The term "atomic" draws an analogy from physics, where an atom was once thought to be the smallest, indivisible unit of matter. Similarly, in computer science, an atomic operation is the smallest, indivisible unit of execution that cannot be broken down further from the perspective of the system.
Atomic composability builds upon this concept of atomicity and applies it to the composition of multiple operations or instructions within a single transaction.
Atomic composability in blockchain systems consists of two key components: atomic execution and atomic commitment.
First, there's the atomic execution of a transaction, which refers to the all-or-nothing nature of transaction processing. When a transaction is submitted, either all of its operations are executed successfully, or none of them are.
Atomic commitment, on the other hand, deals with the finalization of state changes on the ledger..

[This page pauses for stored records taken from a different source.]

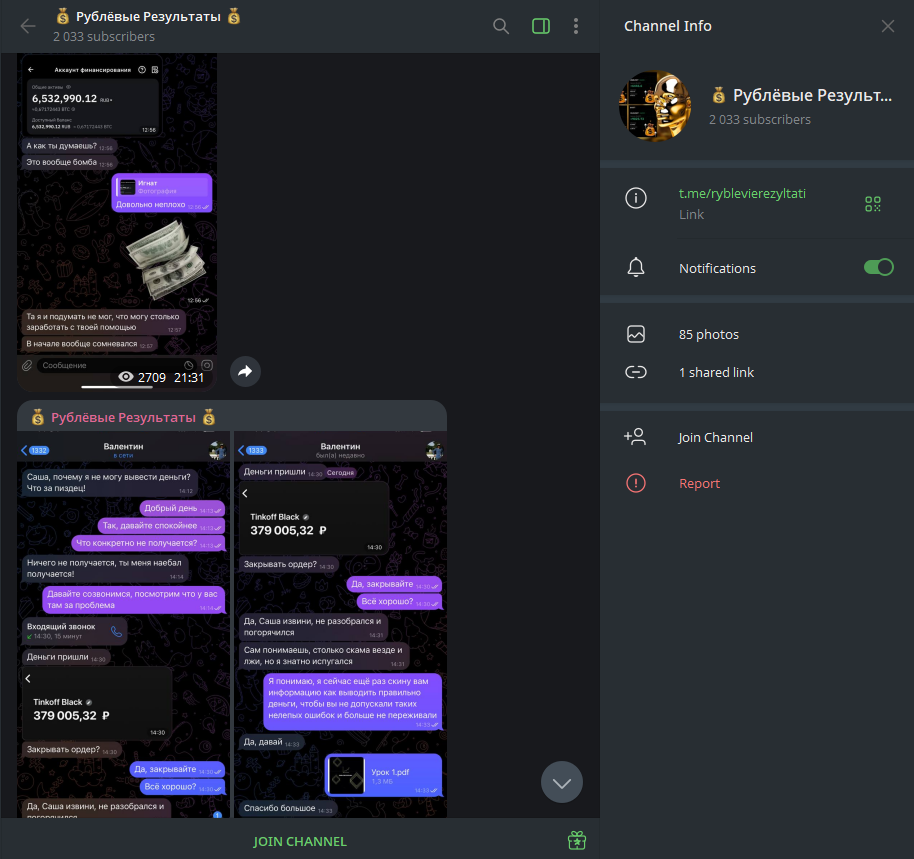Toggle the Notifications switch off

pyautogui.click(x=878, y=267)
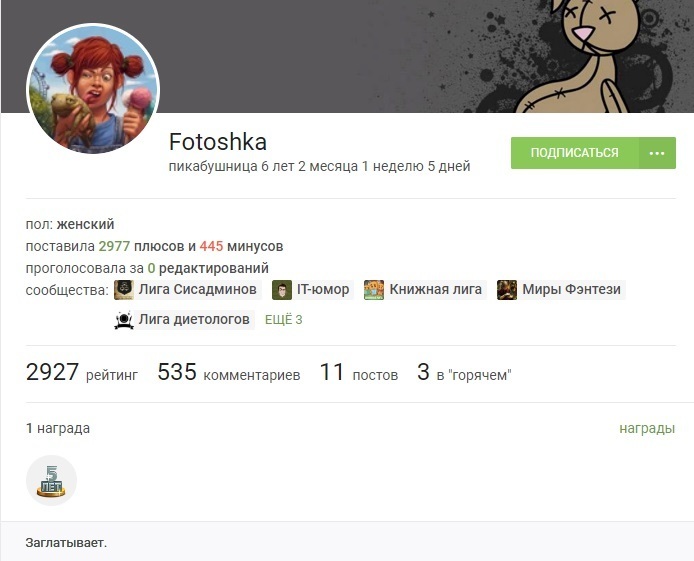Open the награды link
This screenshot has height=561, width=694.
(647, 428)
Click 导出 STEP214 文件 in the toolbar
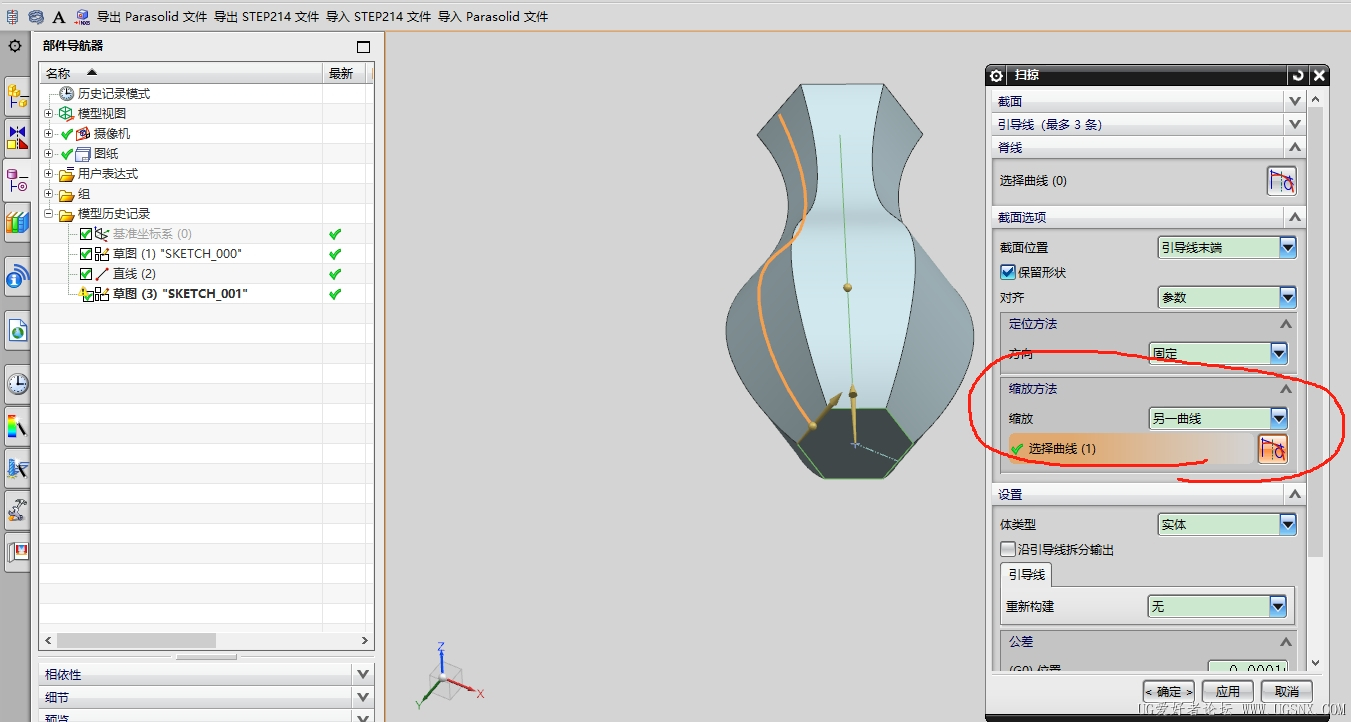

It ensures that once a transaction has been executed, all its effects are permanently and irreversibly written to the ledger.
This step ensures that the updated state is correctly reflected and available for subsequent transactions.
This is crucial for maintaining consistency across a distributed system and preventing partial updates that could lead to inconsistent states.
In monolithic blockchain systems like Ethereum Layer 1 (L1) atomic commitment is generally guaranteed due to how consensus and execution work. When a validator receives a block of transactions, it locks the relevant state, executes the transactions, and then commits the changes.
The process typically follows these steps:
A transaction arrives for execution.
The validator locks the required state.
The state is read and changes are computed.
The updated state is written back.
This process naturally ensures atomic commitment, as the validator has full control over all the state changes.
Even in cases of failed transactions, such as on Ethereum where users pay for failed computations, atomic commitment is maintained. The validator locks the user's account balance, deducts the gas fee, and logs the failure - all as part of a single, atomic operation.
Atomic execution and atomic commitment are often conflated - in monolithic designs, you essentially get atomic commitment for free.
The importance of atomic commitment becomes evident when considering complex, multi-step transactions that span across different shards, chains, or Layer 2 (L2) solutions.
Without both, you can't truly call it atomic composability.
Synchronous vs. Asynchronous Atomic Commitment
Atomic commitment can be implemented in two primary ways: synchronously or asynchronously.
Synchronous atomic commitment requires all participants of a transaction to be available and responsive during both execution and commitment processes, allowing for real-time coordination and decision-making. This approach provides stronger guarantees but can be challenging to implement in large-scale distributed systems due to the effects of network latency and the potential for node failures or dishonest actors.
Asynchronous atomic commitment, on the other hand, allows participants to commit their parts of the transaction independently, often relying on message-passing through an intermediary layer. While this approach can be more scalable, it introduces complexities in handling failures, timeouts, and ensuring consistency across all participants.
As a result, atomic execution is relatively easier to achieve than atomic commitment in sharded or L2 systems.
The main challenge lies in coordinating the separate validator sets to ensure they all agree on the action to take and adhere to that agreement before moving on.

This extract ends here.